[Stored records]
* * * *
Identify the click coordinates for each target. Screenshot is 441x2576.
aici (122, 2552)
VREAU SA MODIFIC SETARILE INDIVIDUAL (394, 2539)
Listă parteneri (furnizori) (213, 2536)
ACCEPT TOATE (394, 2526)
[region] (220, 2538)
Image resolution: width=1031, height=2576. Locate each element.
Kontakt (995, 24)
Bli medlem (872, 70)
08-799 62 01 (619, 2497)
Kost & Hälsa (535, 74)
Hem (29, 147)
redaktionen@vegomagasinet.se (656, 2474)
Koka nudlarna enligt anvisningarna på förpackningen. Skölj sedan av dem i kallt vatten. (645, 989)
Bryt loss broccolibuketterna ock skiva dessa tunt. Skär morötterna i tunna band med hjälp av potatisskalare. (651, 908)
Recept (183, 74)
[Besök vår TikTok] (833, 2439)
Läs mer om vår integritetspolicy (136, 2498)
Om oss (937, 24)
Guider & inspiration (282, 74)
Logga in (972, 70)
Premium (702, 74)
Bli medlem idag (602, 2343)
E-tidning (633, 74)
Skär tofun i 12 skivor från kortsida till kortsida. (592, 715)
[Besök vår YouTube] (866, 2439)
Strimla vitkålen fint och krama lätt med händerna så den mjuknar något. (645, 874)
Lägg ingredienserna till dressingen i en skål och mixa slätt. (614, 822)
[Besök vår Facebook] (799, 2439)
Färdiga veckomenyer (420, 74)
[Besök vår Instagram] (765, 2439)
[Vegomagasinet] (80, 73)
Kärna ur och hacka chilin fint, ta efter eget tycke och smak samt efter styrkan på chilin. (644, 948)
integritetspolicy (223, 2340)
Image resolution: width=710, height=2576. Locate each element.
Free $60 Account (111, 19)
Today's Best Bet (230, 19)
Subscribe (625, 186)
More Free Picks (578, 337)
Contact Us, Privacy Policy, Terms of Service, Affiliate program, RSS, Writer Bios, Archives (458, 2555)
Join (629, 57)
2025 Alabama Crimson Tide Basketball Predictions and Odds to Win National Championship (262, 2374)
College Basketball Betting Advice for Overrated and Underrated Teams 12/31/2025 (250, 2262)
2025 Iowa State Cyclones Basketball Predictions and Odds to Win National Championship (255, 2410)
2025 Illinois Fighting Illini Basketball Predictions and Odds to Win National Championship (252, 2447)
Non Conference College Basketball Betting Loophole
* * * *
__WORK INSTRUCTION__: Look for the string "till" in the entries above. Copy every line that has it.

__EXPECTED ANSWER__:
Skär tofun i 12 skivor från kortsida till kortsida. (592, 715)
Lägg ingredienserna till dressingen i en skål och mixa slätt. (614, 822)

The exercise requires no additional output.